Historically low interest rates, an unprecedented period of continuous economic growth and strong levels of migration have contributed to ever-escalating real housing prices in Australia’s capital cities.

And housing affordability issues are likely to persist, according to the Committee for Economic Development of Australia (CEDA). In its latest Housing Australia report, CEDA forecasts that housing affordability will likely be an issue for the next 40 years.

“CEDA’s research shows that barring any major economic jolts, demand pressures are likely to continue over the next 40 years and supply constraints will continue. This is particularly the case in capital cities with a growing population and where an increasing proportion of Australia’s population are expected to reside.” CEDA Research and Policy Committee chairman, Professor Rodney Maddock said.

“Often the debate around housing affordability is centred on a few topics such as foreign investment, negative gearing and interest rates.

“What the CEDA report highlights is that while these might be some of the factors, the issue is far more complex and without changes now, could have longer run consequences.

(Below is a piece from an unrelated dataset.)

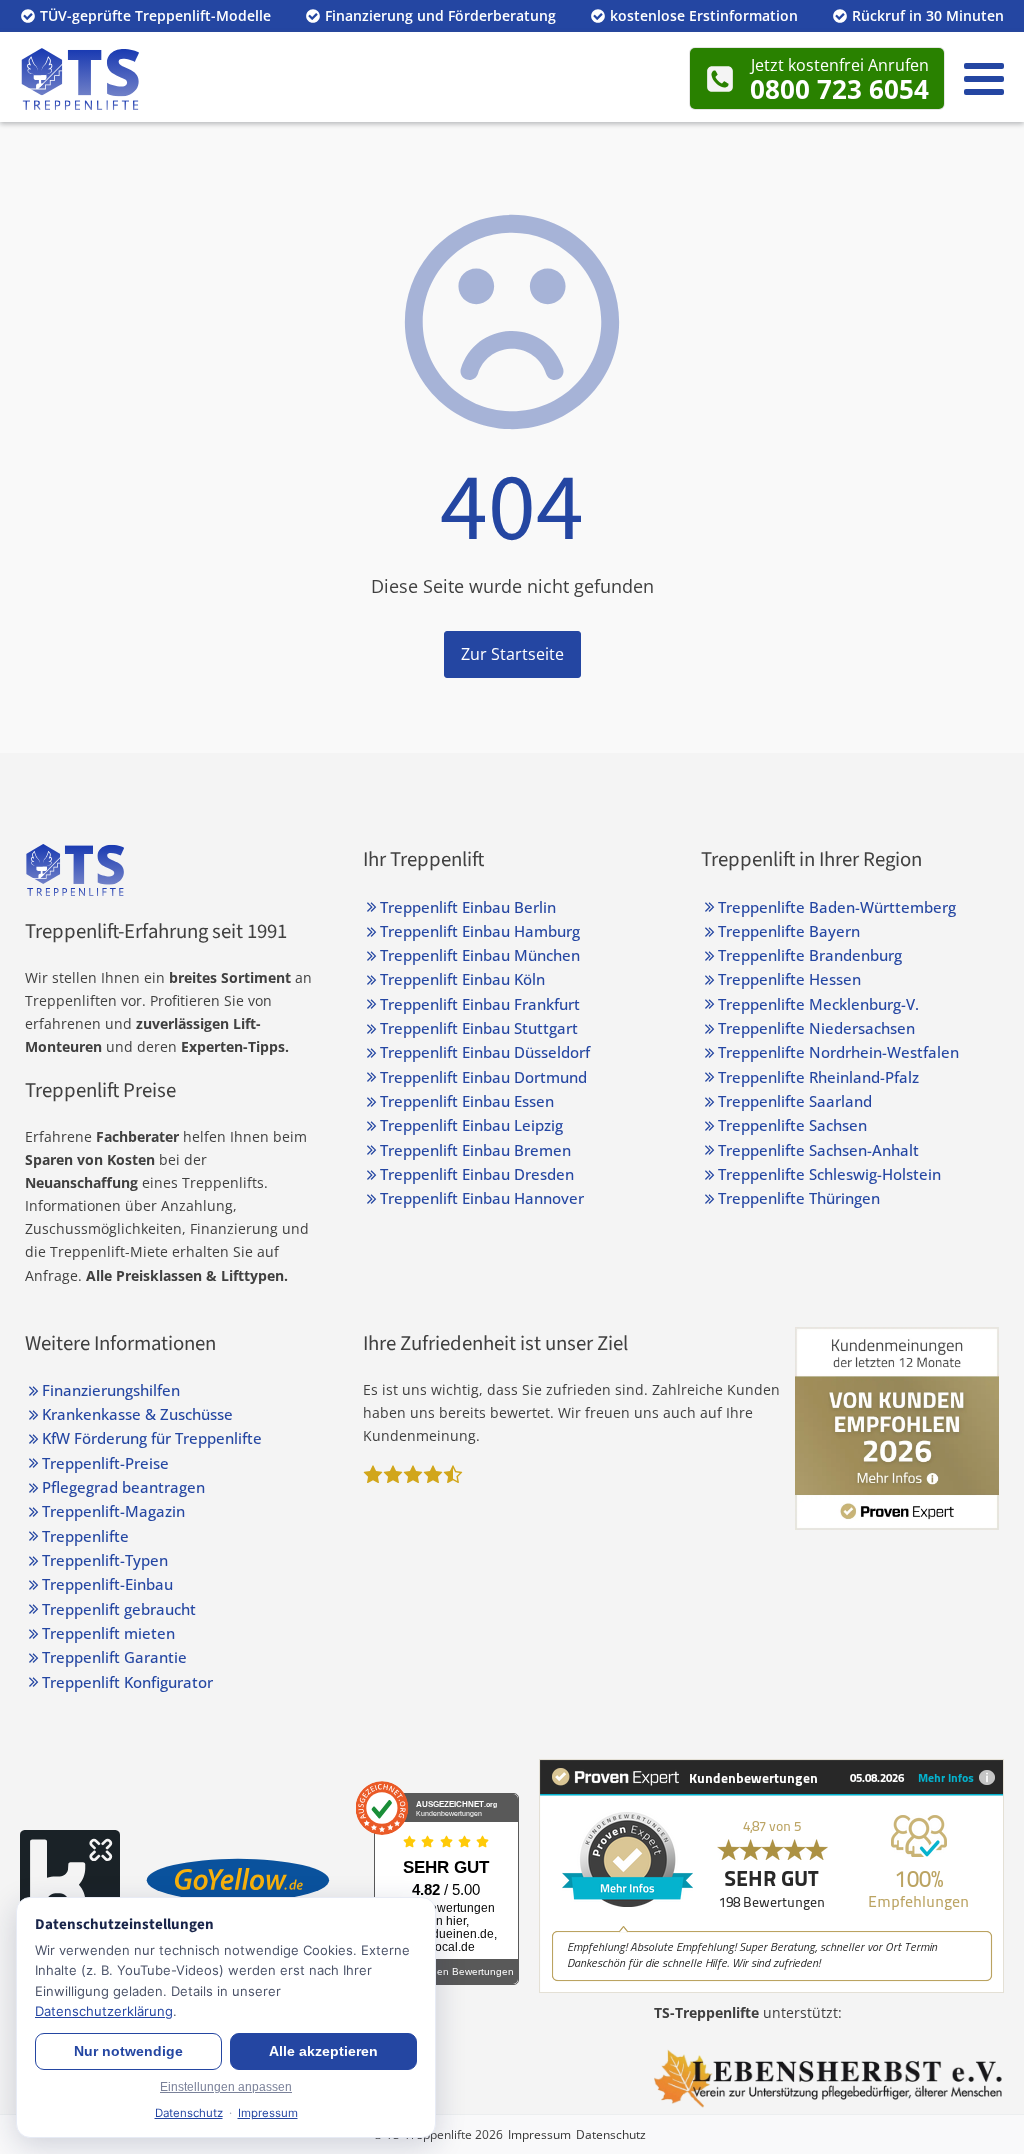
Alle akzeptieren (323, 2051)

“One component of CEDA’s research considers the impact of housing affordability on the poorest citizens and includes a recommendation by Dr Judith Yates that Australia needs annually 20,000 new dwellings affordable to low income people.

“Prolonged housing affordability issues will result in more people entering retirement without owning their home and low socioeconomic households pushed to outer or regional areas where transport infrastructure is poor and job prospects are lower.

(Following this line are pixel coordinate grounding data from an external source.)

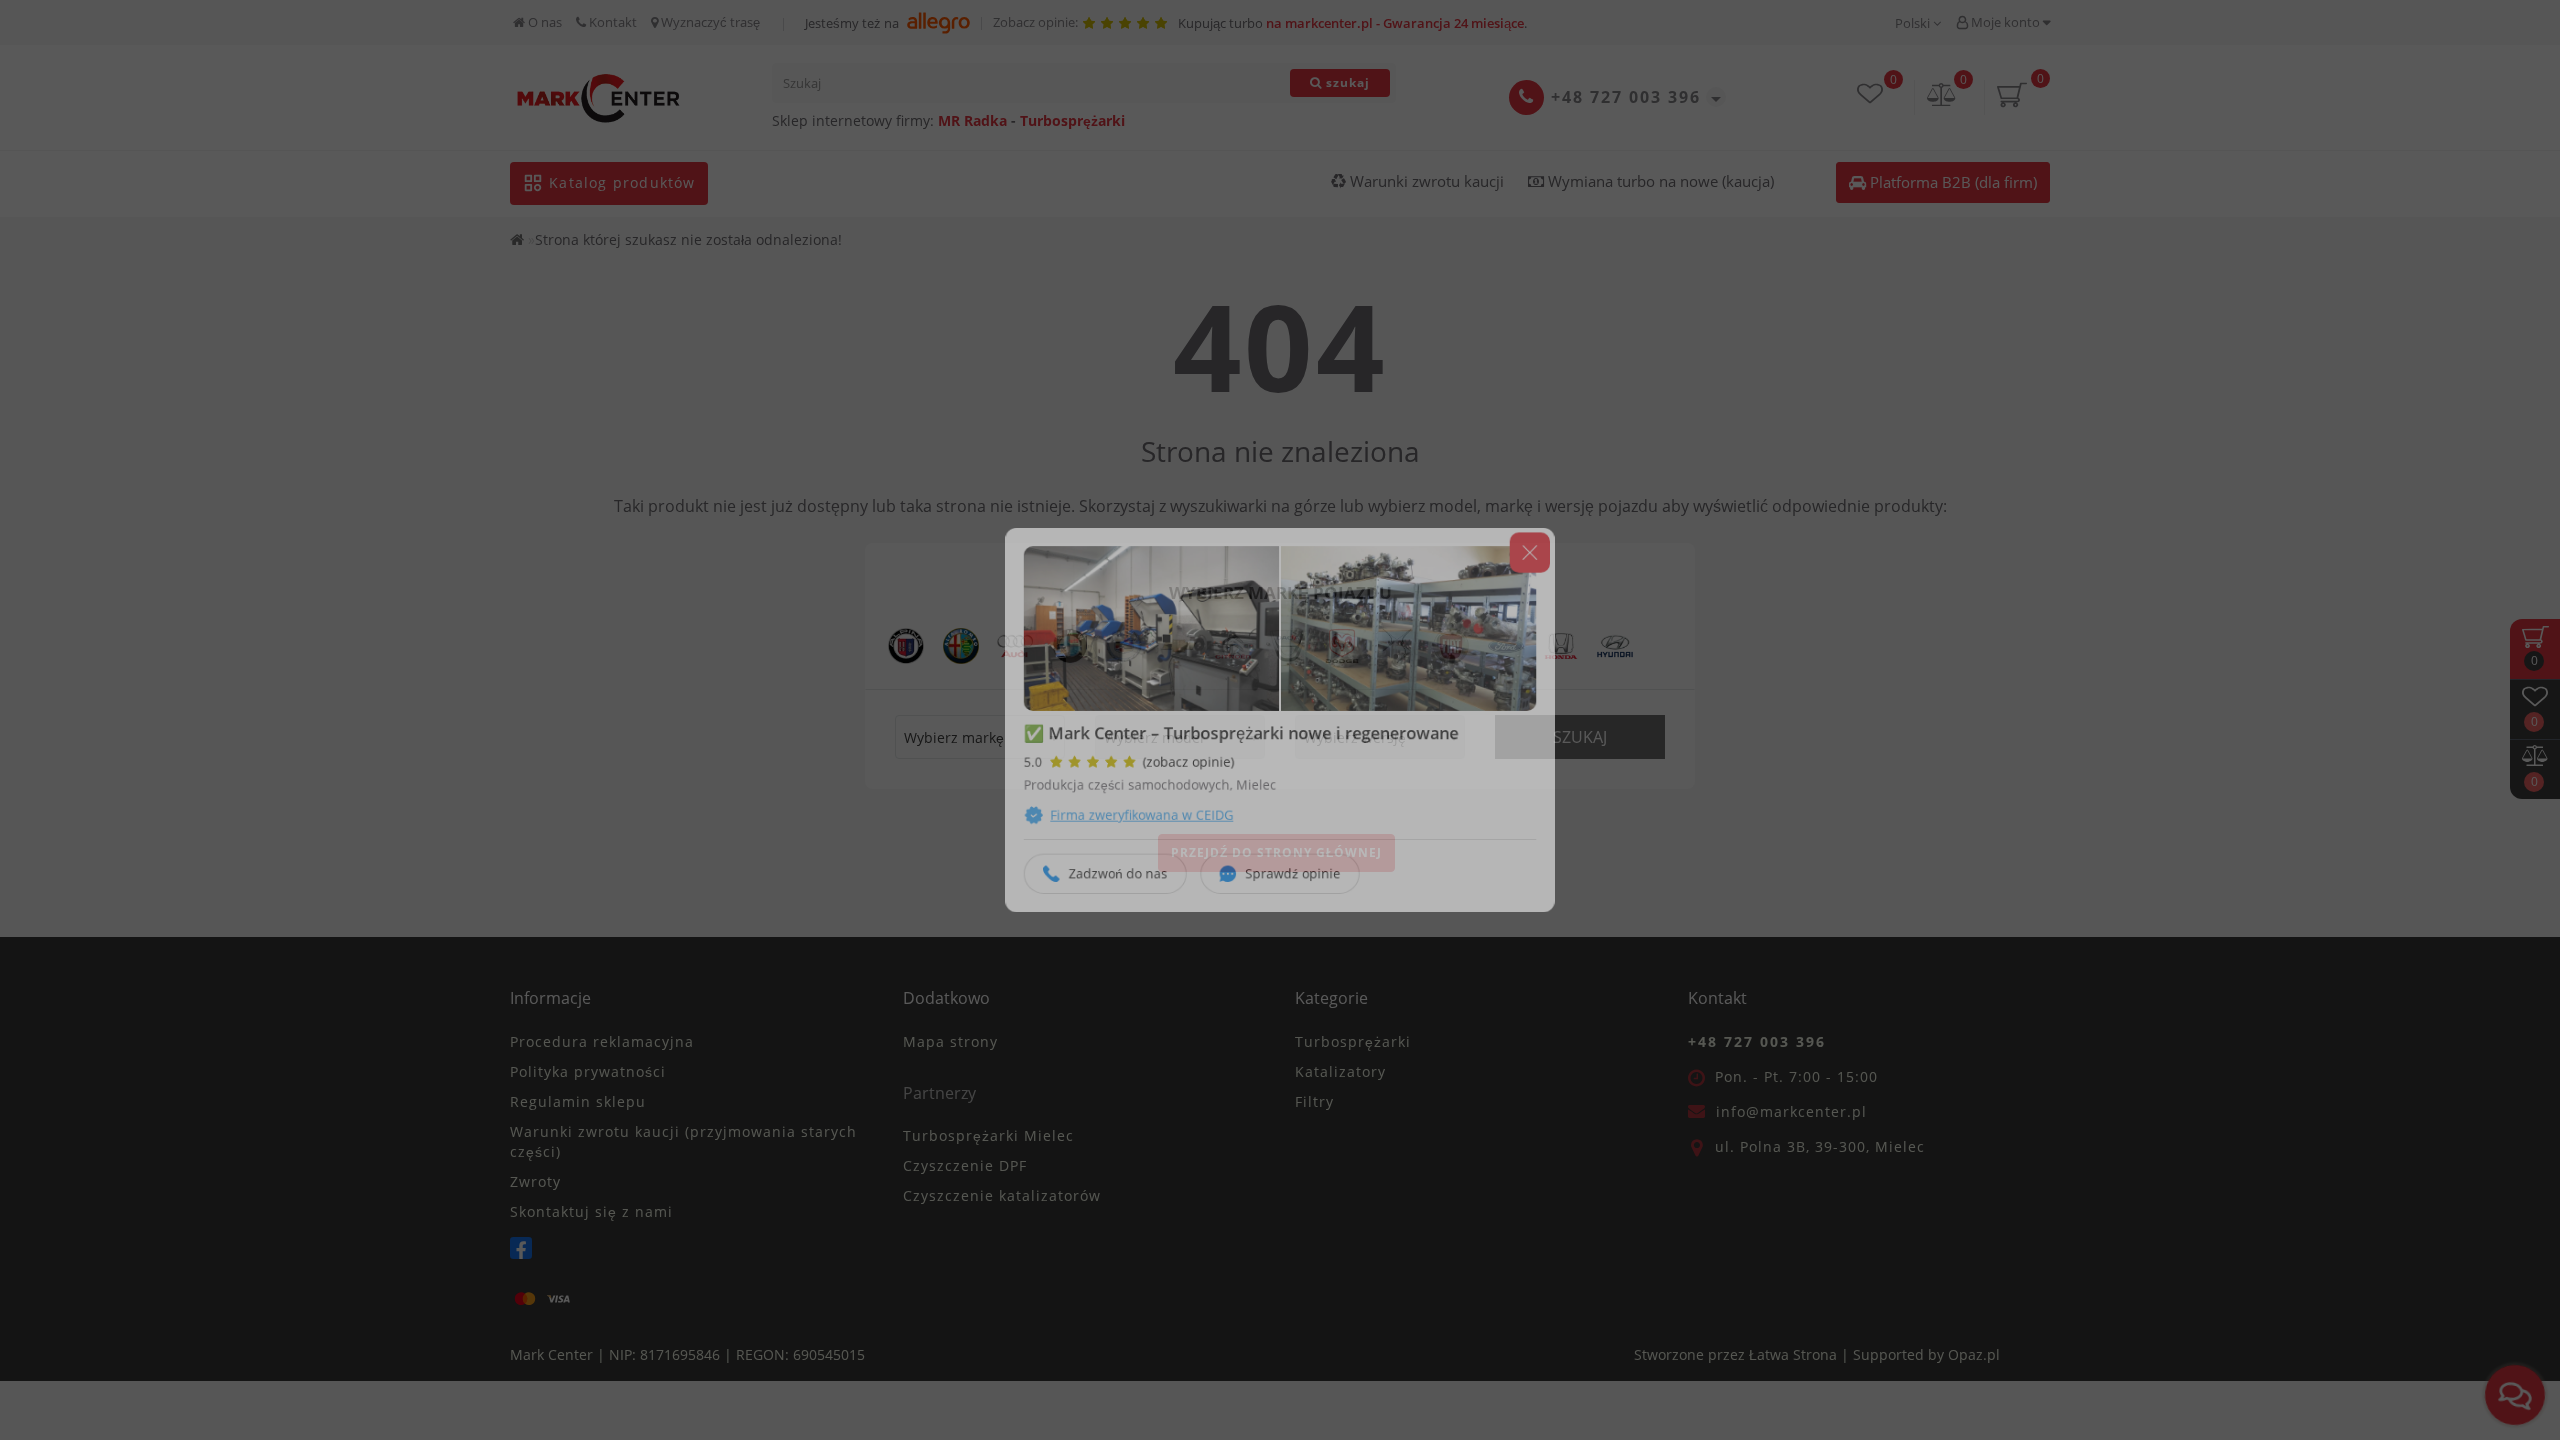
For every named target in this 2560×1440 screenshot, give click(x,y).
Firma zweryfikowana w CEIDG (1129, 823)
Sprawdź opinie (1294, 887)
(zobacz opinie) (1180, 765)
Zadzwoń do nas (1103, 887)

“In the long term this could have budget implications for governments as more people become reliant on government assistance.”

Professor Maddock said another key issue highlighted in the report is that the current structure of land supply may inadvertently make it in developers interests to drip feed dwellings into the market.

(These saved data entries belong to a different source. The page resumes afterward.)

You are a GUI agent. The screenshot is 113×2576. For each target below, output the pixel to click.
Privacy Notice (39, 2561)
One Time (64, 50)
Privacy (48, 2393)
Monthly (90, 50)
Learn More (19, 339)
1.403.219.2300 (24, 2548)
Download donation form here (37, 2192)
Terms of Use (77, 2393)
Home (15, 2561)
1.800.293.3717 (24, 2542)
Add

“CEDA’s report looks at the UK as an example where developers bid high to obtain land for development and it is then in the interests of developers to build slowly to take advantage of rising market prices,” he said.

“This is an area that should be further examined and CEDA’s report highlights that a key difficulty in drawing policy recommendations for Australia is a lack of consistent and rigorous data available on supply of land for development in Australia and its correlation to housing prices.”

Recommendations for government

In its report CED provided eight recommendations for Australian federal and local government that would contribute to easing supply and cooling-off demand:

  1. Priority of policy settings: policy needs to prioritise shelter to the most disadvantaged.
  2. Relaxing planning restrictions, particularly those imposed by local councils, making them more consistent and allowing for increased density.
  3. Developing consistent planning and funding models for transport infrastructure to better connect new housing developments to the various employment hubs.
  4. Improving protections for long-term renters: laws around tenancy must provide adequate protection and certainty to long-term renters.
  5. Further relaxing rules around the means testing of income received from downsizing in situations where it results in greater housing density.
  6. Moving towards annual land tax in place of transaction taxes on housing such as stamp duty.
  7. Demand-side policies: governments should review the way in which pensions, superannuation and housing interact in providing support for Australians in the retirement phase.
  8. Taxing a larger component of capital gains.

“With most Australians choosing to live in our major cities, it is likely the trend of more people living in apartments and more long term renters will become permanent and we need to accommodate this better with increased protections for renters,” Professor Maddock said.

“The great Australian dream of owning your own home has been around for more than half a century but with high house prices in some parts of Australia, there has been much debate about whether it will continue.”